Ready or not, it’s back to school time! It’s important that kids (and moms!) eat a healthy breakfast, but providing that can become overwhelming sometimes.
Here are a few make-ahead breakfast ideas and recipes to help ease that burden:
Green Smoothie Pancakes
Blendtec calls these Green Smoothie Pancakes, but at our house, they are known simply as Grinch Cakes. “Green smoothie” isn’t the most appealing name to kids, but who doesn’t love the Grinch? We made them around Christmastime one year when my kids were really little and the name Grinch Cakes has stuck ever since.
Now, don’t be deceived. These aren’t Grandma’s fluffy buttermilk pancakes she makes with processed white flour and too much sugar. So if you expect them to taste like that, you will be sorely disappointed. Buuuuuut…..they are delicious. And incredibly healthy. The color comes from spinach, but you can’t taste it at all! We have adapted the recipe a bit and usually make them gluten-free. It calls for wheat berries, but instead, we use equal parts brown rice and steel-cut oats.
I also don’t like the taste of banana, so I often use an apple (core removed) instead. Sometimes we’ll find a tiny chunk of apple in a pancake, but it’s never been a bother. I also omit the sugar, as we put plenty of sugar on top with syrup and sometimes jam.
Pancakes can be time-consuming to cook, but one of my favorite things about these is how nicely they freeze. I usually make a double batch and freeze most of them. Each morning I pop a few in the toaster oven and breakfast is ready just like that!
This recipe is from the Blendtec website, but can be done in any high powered blender. There is also a note about using flour instead of wheat berries. That would make it doable in a smaller blender. Here’s the recipe:
- 1 cup low-fat milk
- 1 cup wheat berries
- 2 cups spinach, packed
- 2 tbsp. flaxseed
- 3 large eggs
- 2 tbsp. granulated sugar
- 1 banana
- 2 tsp. vanilla extract
- 1 tbsp. baking powder
- Add milk, wheat berries, spinach, and flax seeds to FourSide or WildSide+ jar and secure lid.
- Blend on a high speed for 50 seconds.
- Add remaining ingredients to jar and secure lid. Select “Batters” or blend on a Medium-Low speed for 30 seconds.
- Allow batter to rest 5 minutes.
- Heat griddle or other pan over medium to medium high heat and grease. Pour approximately ¼ cup batter onto heated pan and cook approximately 1 minute or until bubbles break the surface of the pancake and the underside is golden brown. Flip and cook for approximately 30 seconds.
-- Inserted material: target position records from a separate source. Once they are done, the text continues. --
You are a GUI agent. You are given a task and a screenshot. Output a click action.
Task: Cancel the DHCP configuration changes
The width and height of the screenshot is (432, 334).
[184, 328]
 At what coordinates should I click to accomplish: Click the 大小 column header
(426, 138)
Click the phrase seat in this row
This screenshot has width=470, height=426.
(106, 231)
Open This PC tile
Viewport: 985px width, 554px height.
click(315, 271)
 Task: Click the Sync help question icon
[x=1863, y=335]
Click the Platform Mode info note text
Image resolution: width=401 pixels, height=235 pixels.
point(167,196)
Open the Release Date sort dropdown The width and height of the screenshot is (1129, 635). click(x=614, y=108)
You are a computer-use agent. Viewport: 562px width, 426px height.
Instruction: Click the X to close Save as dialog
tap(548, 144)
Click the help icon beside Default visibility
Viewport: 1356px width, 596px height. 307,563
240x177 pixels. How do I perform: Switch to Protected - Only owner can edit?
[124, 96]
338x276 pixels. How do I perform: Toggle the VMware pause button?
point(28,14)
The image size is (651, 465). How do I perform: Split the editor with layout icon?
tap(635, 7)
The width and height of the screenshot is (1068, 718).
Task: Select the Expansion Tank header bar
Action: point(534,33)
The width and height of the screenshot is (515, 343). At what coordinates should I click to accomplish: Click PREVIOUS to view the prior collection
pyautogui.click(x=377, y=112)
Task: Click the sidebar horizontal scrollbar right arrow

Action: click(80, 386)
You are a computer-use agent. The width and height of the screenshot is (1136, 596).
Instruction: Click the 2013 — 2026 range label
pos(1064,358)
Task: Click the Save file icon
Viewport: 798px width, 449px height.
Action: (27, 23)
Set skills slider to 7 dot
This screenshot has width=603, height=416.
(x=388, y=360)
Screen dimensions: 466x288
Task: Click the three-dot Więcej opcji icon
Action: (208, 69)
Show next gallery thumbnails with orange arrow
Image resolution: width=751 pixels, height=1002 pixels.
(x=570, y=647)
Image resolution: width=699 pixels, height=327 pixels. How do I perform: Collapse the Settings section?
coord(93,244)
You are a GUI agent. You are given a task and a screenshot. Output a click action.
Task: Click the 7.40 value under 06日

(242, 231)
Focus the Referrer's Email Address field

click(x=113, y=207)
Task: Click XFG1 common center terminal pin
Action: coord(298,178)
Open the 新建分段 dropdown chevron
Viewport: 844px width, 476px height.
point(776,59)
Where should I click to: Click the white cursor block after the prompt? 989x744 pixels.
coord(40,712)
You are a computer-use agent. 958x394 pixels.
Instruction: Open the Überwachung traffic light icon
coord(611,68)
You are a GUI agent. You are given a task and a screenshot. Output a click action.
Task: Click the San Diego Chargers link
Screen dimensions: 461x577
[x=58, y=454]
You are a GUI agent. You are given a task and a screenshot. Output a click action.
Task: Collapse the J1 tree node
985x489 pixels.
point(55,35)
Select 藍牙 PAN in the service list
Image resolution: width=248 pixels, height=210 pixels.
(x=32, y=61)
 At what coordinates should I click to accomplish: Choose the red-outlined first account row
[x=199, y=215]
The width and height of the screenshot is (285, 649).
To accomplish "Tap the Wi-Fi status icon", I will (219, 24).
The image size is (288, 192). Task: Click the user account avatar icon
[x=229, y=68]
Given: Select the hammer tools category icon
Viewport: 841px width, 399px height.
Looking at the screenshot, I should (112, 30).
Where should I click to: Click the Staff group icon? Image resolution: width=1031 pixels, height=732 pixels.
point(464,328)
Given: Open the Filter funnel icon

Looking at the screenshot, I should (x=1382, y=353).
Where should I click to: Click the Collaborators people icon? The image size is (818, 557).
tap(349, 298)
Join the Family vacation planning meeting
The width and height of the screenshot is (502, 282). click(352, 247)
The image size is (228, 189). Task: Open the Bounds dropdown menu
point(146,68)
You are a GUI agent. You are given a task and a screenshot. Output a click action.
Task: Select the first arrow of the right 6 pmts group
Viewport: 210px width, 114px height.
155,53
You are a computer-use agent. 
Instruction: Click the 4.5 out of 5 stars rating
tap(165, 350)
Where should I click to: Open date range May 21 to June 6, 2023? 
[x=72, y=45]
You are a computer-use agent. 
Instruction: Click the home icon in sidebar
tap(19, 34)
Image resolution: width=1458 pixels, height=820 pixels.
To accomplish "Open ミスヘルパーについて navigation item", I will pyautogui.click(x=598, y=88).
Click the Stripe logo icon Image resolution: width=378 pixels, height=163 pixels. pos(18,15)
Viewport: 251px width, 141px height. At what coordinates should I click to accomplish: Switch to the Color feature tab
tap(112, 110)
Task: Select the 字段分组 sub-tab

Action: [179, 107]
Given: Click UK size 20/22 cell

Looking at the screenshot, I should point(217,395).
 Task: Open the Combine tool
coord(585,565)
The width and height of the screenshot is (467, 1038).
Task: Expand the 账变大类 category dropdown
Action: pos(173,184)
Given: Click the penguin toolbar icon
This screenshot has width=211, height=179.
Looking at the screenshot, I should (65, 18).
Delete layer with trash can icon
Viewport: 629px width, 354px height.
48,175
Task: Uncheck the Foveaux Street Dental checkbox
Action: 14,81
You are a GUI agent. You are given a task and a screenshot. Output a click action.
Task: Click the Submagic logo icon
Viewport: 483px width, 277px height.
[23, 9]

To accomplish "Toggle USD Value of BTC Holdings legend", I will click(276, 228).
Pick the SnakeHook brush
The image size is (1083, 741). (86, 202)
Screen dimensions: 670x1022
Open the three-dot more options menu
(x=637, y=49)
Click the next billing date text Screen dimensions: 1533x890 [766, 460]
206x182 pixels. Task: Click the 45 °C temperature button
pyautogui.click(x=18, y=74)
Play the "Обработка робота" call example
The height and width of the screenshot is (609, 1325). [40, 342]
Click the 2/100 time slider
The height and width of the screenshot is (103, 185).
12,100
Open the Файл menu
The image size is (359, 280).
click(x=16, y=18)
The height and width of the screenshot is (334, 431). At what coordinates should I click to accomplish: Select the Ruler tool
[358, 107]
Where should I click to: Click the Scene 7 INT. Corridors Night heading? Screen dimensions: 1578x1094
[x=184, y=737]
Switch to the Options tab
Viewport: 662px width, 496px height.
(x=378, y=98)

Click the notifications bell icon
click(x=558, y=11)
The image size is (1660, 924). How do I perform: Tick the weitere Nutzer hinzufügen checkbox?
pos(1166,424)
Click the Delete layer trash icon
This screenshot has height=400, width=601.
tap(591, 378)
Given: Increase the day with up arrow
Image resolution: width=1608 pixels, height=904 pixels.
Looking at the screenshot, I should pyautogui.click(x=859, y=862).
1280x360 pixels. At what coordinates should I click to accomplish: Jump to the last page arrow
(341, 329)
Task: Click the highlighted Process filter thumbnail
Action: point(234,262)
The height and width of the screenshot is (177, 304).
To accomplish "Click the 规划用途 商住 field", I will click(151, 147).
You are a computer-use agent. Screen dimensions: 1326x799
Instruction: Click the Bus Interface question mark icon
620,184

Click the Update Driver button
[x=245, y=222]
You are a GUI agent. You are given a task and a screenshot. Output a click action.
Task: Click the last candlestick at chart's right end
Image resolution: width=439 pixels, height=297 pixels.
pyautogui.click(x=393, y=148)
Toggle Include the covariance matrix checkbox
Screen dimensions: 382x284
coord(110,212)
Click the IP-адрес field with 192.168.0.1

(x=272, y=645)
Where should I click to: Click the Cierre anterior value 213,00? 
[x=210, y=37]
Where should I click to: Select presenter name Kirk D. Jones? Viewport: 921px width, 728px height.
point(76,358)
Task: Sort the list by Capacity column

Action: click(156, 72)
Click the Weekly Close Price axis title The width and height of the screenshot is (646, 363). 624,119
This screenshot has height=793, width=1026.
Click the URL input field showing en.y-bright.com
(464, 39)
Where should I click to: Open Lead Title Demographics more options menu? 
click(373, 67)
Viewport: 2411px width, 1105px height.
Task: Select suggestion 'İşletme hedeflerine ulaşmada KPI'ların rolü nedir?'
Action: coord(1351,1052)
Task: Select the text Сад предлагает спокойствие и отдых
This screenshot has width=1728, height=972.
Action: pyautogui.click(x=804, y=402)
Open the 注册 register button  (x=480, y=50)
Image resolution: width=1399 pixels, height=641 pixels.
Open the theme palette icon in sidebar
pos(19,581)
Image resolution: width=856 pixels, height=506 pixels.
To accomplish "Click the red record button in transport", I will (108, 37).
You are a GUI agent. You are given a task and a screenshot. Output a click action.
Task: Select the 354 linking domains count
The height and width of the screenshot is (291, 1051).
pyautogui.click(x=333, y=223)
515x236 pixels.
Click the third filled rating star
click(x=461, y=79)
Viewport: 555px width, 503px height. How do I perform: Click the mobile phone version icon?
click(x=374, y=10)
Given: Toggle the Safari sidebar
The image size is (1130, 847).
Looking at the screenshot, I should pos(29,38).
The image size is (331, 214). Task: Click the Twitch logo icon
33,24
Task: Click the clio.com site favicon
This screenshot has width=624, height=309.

Repeat with remaining batter.
- Serve immediately, or keep warm in the oven at 200°F loosely wrapped in foil.
Substitute 1⅓ cup of flour in place of the wheat berries.
Another quick make-ahead breakfast that my kids love is overnight oatmeal. There are two ways you can do this. Our favorite is in the instant pot, set on a delay start so the oats cook in the morning right as we’re all waking up. The other involves putting the oats with milk in the fridge overnight and they soak up the liquid to be ready to eat in the morning.
Instant Pot method
- 1 1/2 Cups steel cut oat
- 4 Cups water
- 1/4 Cup peanut butter
- 3 Tbps hemp hearts
- 3 Tbps chia seeds
- 1/4-1/2 Cup honey
- 1 1/2 Cups frozen berries (optional)
Add oats and water to instant pot. Set on porridge setting for 20 minutes with a delay start. I find it takes about 40 minutes to get up to pressure, so set it to start one hour before you want the oats to be finished.
Allow a natural pressure release for five minutes and then manually release the pressure. Add other ingredients, to your preference.
With a little effort the night before, this makes breakfast a breeze. If you would prefer an option that you literally eat with a spoon straight out of the fridge, try refrigerator over-night oats.
- 1/4 Cup old fashioned oats (not instant or steel cut)
- 1/3 Cup milk
- 1/4 Cup yogurt
- 1 1/2 tsp chia seeds
- 2 Tbps maple syrup or honey
- 1/4 Cup berries
Combine everything except blueberries in a half-pint (one cup) jar and secure lid. Shake vigorously to combine. Add berries and stir gently. Refrigerate overnight or for up to 3 days.
One great thing about oatmeal is that the flavor possibilities are almost endless. Throw in some diced apples and a dash of cinnamon. Chunks of mango with coconut flakes make a yummy tropical option. Maybe some peanut butter and chocolate chips for the sweet tooth. Just about anything goes!
What’s your go-to make-ahead breakfast for busy mornings?